24. Anayasa’nın 148. maddesinin dördüncü fıkrası şöyledir:
“Bireysel başvuruda, kanun yolunda gözetilmesi gereken hususlarda inceleme yapılamaz”
25. 30/3/2011 tarih ve 6216 sayılı Anayasa Mahkemesinin Kuruluşu ve Yargılama Usulleri Hakkında Kanun’un “Bireysel başvuru hakkı” kenar başlıklı 45. maddesinin (1) numaralı fıkrası şöyledir:
“Herkes, Anayasada güvence altına alınmış temel hak ve özgürlüklerinden, Avrupa İnsan Hakları Sözleşmesi ve buna ek Türkiye’nin taraf olduğu protokoller kapsamındaki herhangi birinin kamu gücü tarafından, ihlal edildiği iddiasıyla Anayasa Mahkemesine başvurabilir.
26. 6216 sayılı Kanun’un “Bireysel başvuruların kabul edilebilirlik şartları ve incelenmesi” kenar başlıklı 48. maddesinin (2) numaralı fıkrası şöyledir:
“Mahkeme,… açıkça dayanaktan yoksun başvuruların kabul edilemezliğine karar verebilir.”

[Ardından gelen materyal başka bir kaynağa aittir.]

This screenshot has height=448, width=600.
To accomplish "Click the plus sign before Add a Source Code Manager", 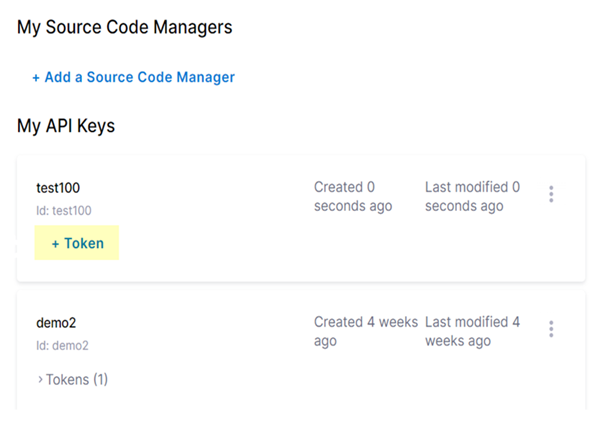I will pos(36,77).
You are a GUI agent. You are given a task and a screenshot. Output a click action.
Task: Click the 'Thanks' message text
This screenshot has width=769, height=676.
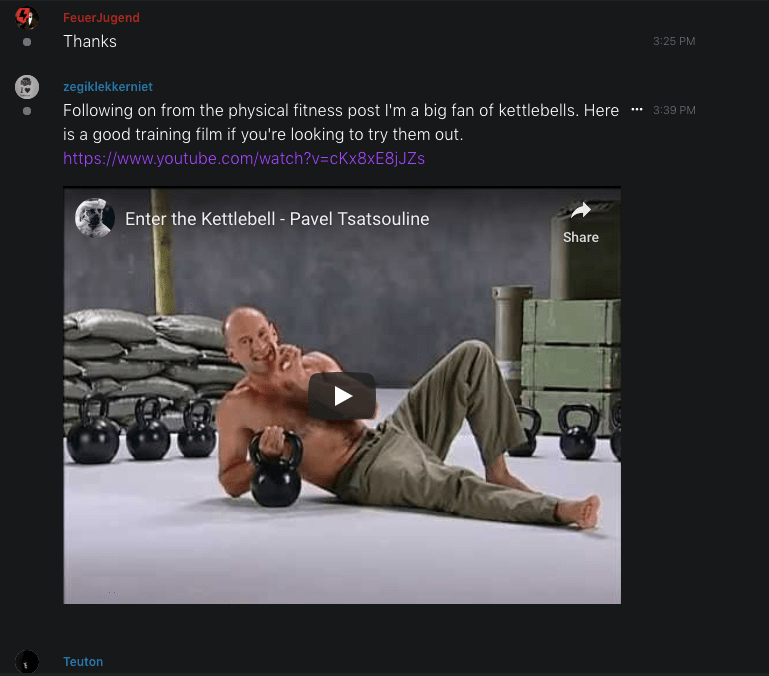tap(90, 42)

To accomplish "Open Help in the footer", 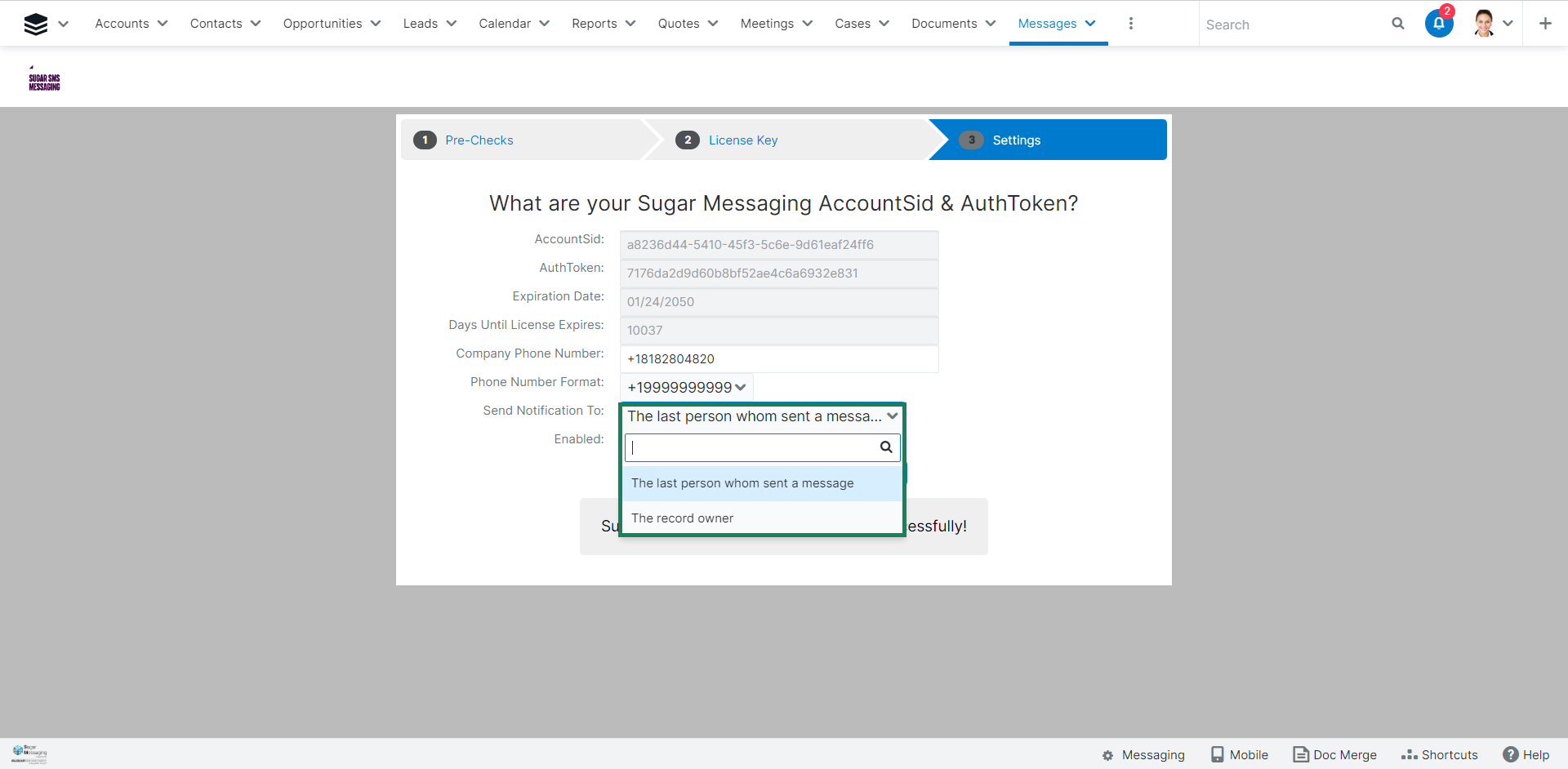I will click(1526, 754).
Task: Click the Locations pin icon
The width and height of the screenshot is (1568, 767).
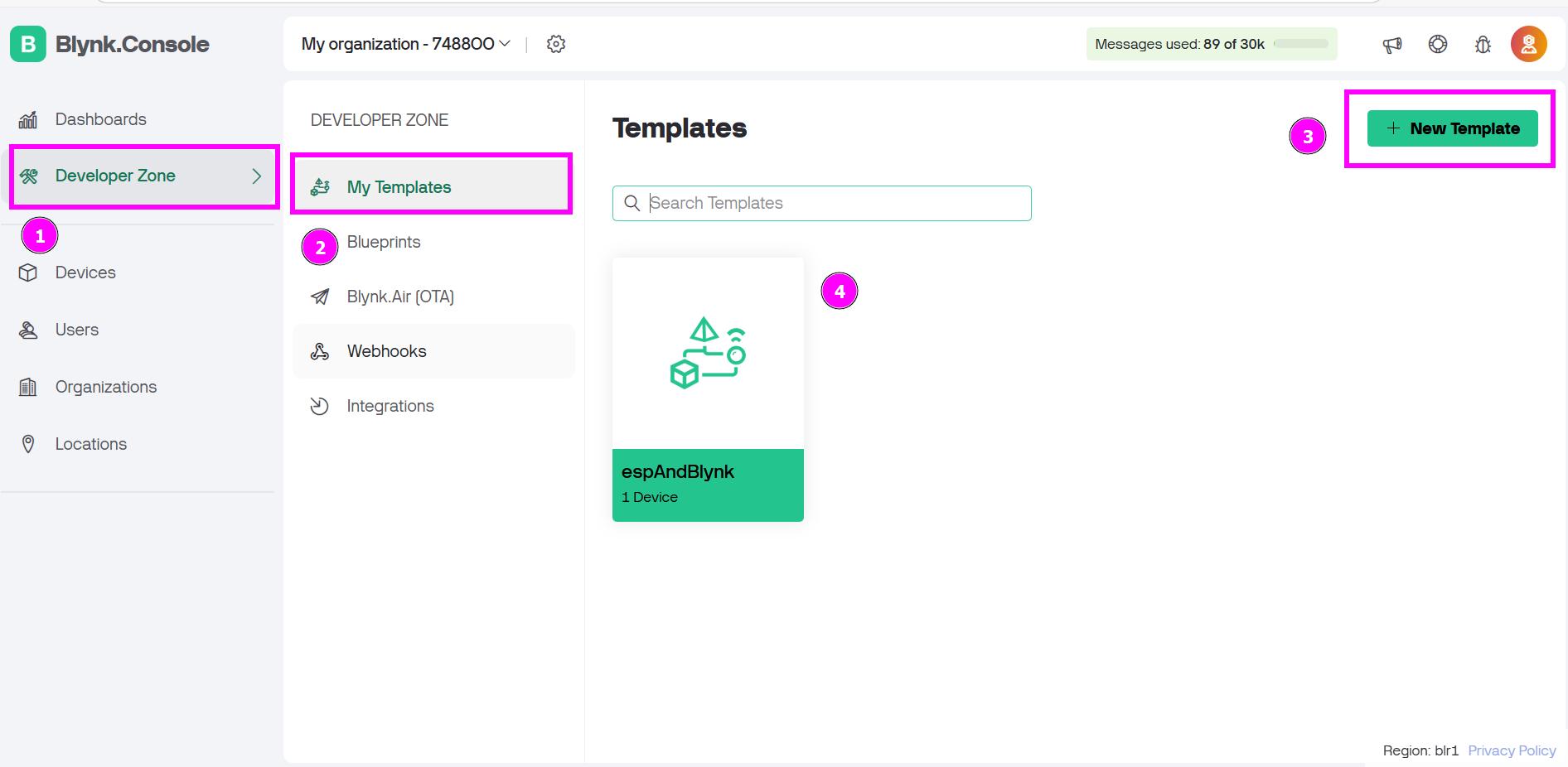Action: pyautogui.click(x=28, y=444)
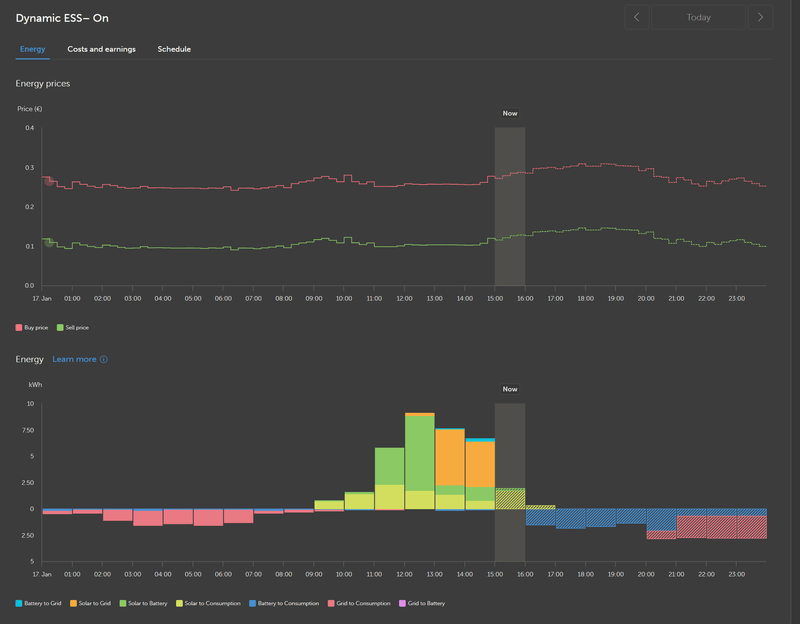This screenshot has height=624, width=800.
Task: Open the Schedule tab
Action: 174,49
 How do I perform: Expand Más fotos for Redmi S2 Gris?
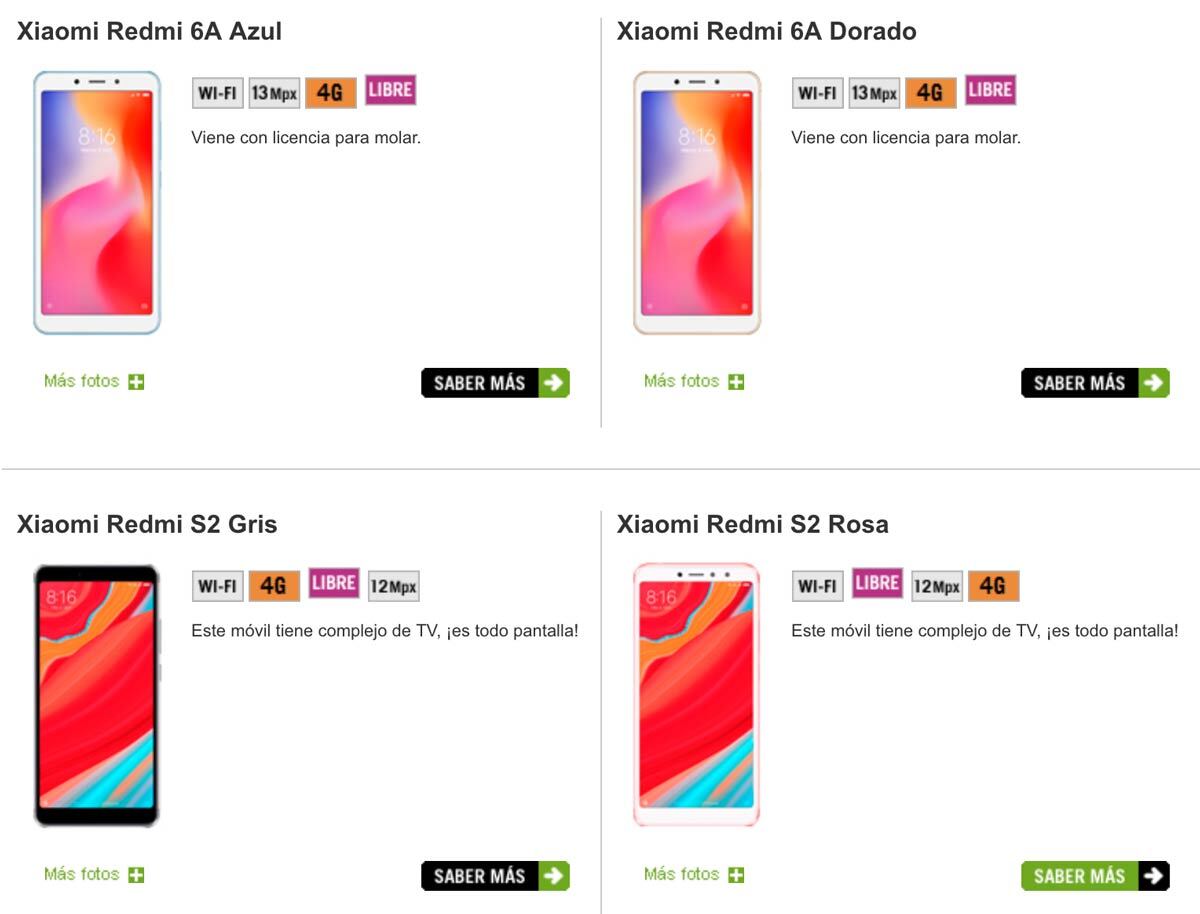[94, 874]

27. 6216 sayılı Kanun’un “Esas hakkındaki inceleme” kenar başlıklı 49. maddesinin (6) numaralı fıkrası şöyledir:
“Bölümlerin, bir mahkeme kararına karşı yapılan bireysel başvurulara ilişkin incelemeleri, bir temel hakkın ihlal edilip edilmediği ve bu ihlalin nasıl ortadan kaldırılacağının belirlenmesi ile sınırlıdır. Bölümlerce kanun yolunda gözetilmesi gereken hususlarda inceleme yapılamaz.”
28. Anayasa’nın 148. maddesinin dördüncü fıkrası ile 6216 sayılı Kanun’un 49. maddesinin (6) numaralı fıkrasında, bireysel başvurulara ilişkin incelemelerde kanun yolunda gözetilmesi gereken hususların incelemeye tabi tutulamayacağı, 6216 sayılı Kanun’un 48. maddesinin (2) numaralı fıkrasında ise açıkça dayanaktan yoksun başvuruların Mahkemece kabul edilemezliğine karar verilebileceği belirtilmiştir.
29. Bir anayasal hakkın ihlali iddiası içermeyen, yalnızca derece mahkemelerinin kararlarının yeniden incelenmesi talep edilen başvuruların açıkça dayanaktan yoksun ve Anayasa ve Kanun tarafından Mahkemenin yetkisi kapsamı dışında bırakılan hususlara ilişkin olduğu açıktır. (B. No: 2012/1027, 12/2/2013, § 25).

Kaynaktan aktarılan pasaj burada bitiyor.